# Lohnt sich ein Upgrade?



## Gudeek (22. März 2014)

Moin moin!

Ich spiele jetzt seit einigen Wochen mit der Idee, ein PC Upgrade durchzuführen, mehr aus Bequemlichkeit als aus akutem Bedarf heraus.
Bisher steht bei mir folgendes:

- Ein alter PC, Core2Duo mit 2,2 GHz, einer 8800GT und 4GB RAM. (von 2009 glaub ich )
- Ein neuerer Laptop, i5 480M und GT 540M, 4GB RAM.

Nutzung: Hauptsächlich 0815 PC Zeug: Surfen, Photoshop, leichte Spielereien ohne zu großen Grafikaufwand (Minecraft, CS:GO, Trackmania, Emulatoren etc). 
Ich benutze im Moment den Laptop mit zweitem Bildschirm, weil er schön leise läuft und die Spiele (wenn auch schlechter als der Desktop) laufen lässt. Der Desktop-PC staubt grade also ein. 
Da mein Laptop aber die meisten Sachen eher schlecht als recht schafft (der zweite Bildschirm mit höherer Auflösung ist da wohl ein wenig Schuld) dachte ich nun, ein bisschen Geld in die Hand zu nehmen und auf nen neuen Desktop auszuweiten.

Meine Idee:
GPU, PSU, HDD und DVD-Laufwerk vom alten Tower behalten, dann ca. 300€ in CPU, SSD, Gehäuse, Mainboard und RAM stecken. Die PSU ist mit 550W wohl noch gut genug für ein Upgrade, das Gehäuse ist nicht mehr zu gebrauchen.

Bisher hab ich mit folgendem gerechnet (Preise in Klammern von Alternate):

AMD FX-6300 (97€)
Samsung 840 EVO 120GB (73€)
G.Skill 8GB 1600 MHz (64€)

▬▬▬▬▬▬▬▬▬▬

## Aufgaben zum Bearbeiten
a) Welche Leistung hat laut dem Forumsbeitrag zum PC-Upgrade das Netzteil des alten Towers?
b) Gib aus dem Forumsbeitrag zum PC-Upgrade alles von „- Ein neuerer“ bis hinunter zu „mehr zu gebrauchen.“ wortgetreu wieder.
c) Führe den Forumsbeitrag zum PC-Upgrade nach seinem letzten Satz weiter.

[Einträge der Sammlung]
▬▬▬▬▬▬▬▬▬▬

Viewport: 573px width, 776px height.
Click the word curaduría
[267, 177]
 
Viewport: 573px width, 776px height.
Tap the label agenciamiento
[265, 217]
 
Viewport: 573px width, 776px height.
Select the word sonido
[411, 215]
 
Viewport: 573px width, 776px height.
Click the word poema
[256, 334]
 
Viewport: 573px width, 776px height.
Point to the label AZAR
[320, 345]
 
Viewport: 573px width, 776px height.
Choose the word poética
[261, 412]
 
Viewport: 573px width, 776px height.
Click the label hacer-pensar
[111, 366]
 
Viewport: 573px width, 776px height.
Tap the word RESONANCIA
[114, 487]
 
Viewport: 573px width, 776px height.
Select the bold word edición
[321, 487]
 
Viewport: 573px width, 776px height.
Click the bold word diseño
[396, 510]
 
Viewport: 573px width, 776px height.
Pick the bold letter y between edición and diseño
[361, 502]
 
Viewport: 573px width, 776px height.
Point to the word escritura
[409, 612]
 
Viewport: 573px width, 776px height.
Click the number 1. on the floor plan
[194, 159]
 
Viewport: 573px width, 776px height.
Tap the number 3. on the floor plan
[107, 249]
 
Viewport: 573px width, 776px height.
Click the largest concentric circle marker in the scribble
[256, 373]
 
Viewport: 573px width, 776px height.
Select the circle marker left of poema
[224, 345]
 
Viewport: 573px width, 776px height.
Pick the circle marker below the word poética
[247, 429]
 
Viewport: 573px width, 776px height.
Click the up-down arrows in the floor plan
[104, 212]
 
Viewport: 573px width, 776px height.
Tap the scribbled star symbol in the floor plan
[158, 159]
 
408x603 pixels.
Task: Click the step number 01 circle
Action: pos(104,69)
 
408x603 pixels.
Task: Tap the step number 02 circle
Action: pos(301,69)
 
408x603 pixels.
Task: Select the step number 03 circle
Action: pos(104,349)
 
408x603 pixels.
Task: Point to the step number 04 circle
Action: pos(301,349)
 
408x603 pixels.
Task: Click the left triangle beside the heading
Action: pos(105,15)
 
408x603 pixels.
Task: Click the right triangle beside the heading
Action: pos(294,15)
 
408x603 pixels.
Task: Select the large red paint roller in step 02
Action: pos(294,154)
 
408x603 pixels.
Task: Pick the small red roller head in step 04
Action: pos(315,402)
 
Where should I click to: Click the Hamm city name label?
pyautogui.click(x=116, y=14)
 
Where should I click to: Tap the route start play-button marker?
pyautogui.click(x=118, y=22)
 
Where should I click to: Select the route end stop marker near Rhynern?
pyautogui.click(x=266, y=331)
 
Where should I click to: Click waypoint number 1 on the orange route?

▬▬▬▬▬▬▬▬▬▬

## Gelöste Aufgaben
a) 550 Watt.

b)
- Ein neuerer Laptop, i5 480M und GT 540M, 4GB RAM.

Nutzung: Hauptsächlich 0815 PC Zeug: Surfen, Photoshop, leichte Spielereien ohne zu großen Grafikaufwand (Minecraft, CS:GO, Trackmania, Emulatoren etc). 
Ich benutze im Moment den Laptop mit zweitem Bildschirm, weil er schön leise läuft und die Spiele (wenn auch schlechter als der Desktop) laufen lässt. Der Desktop-PC staubt grade also ein. 
Da mein Laptop aber die meisten Sachen eher schlecht als recht schafft (der zweite Bildschirm mit höherer Auflösung ist da wohl ein wenig Schuld) dachte ich nun, ein bisschen Geld in die Hand zu nehmen und auf nen neuen Desktop auszuweiten.

Meine Idee:
GPU, PSU, HDD und DVD-Laufwerk vom alten Tower behalten, dann ca. 300€ in CPU, SSD, Gehäuse, Mainboard und RAM stecken. Die PSU ist mit 550W wohl noch gut genug für ein Upgrade, das Gehäuse ist nicht mehr zu gebrauchen.

c)
ASRock 985GM-GS3 FX (52€)
Sharkoon MA-W1000 (40€)

Macht 326€ gerundet. 

Jetzt die Fragen: 
- Sind die Komponenten ihr Geld so wert oder gibt es bessere Alternativen? 
- Ich möchte es gerne recht leise haben, wie sieht es da aus? Braucht man ein teures, gedämmtes Gehäuse? 
- Lohnt sich das Upgrade mehr, als wenn ich einfach nur ne SSD einbaue für 70€ (bzw 80 mit Kit im Laptop)?
- Würde die Performance erheblich größer als die vom Laptop sein?
- Gibt es ne günstige GPU, die meine 8800GT wegfegt und empfehlbar ist? 

Danke schonmal im Vorraus!


----------



## Herbboy (22. März 2014)

Eine zB AMD R7 260X für ca 100€ wäre schon um Welten stärker als deine uralte GT8800 - für Games würde ich eher die Grafikkarte wechseln als eine SSD zu nehmen, da sie SSD lediglich die Ladezeiten verkürzt und Dein Windows daher "gefühlt" viel schneller ist, obwohl der PC nicht schneller als vorher ist.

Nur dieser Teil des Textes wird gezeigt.